Anfang des Jahres bereits kauften sich Ursula und Alex (die wir letztes Jahr in Portimao kennenlernten) ein Grundstück am Guadiana und Ursula betreibt dort seit Neuestem einen Trans Ocean Stützpunkt (Verein zur Förderung des Hochseesegelsports). Die beiden heißen alle neuen Schiffe herzlich willkommen, helfen mit Rat und Tat und Alex steht mit viel technischem Sachverstand jedem zur Seite.
Weitere Schiffe, die wir kannten, kamen dazu und schnell ergab sich eine tolle Community.

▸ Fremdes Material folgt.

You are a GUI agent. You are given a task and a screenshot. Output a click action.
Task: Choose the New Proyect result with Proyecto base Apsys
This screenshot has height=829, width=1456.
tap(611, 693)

Community ist der zweite Charakterzug des Guadiana. Ist man nicht gerade ein Anhänger von Lord Voldemort, kann man sich der Community kaum entziehen. Es gibt Treffen, Kneipenabende, Wanderungen, Sprachkurse… total nett! Kein Wunder, dass hier immer wieder Schiffe „verschwinden“ – im Bermudadreieck Guadiana.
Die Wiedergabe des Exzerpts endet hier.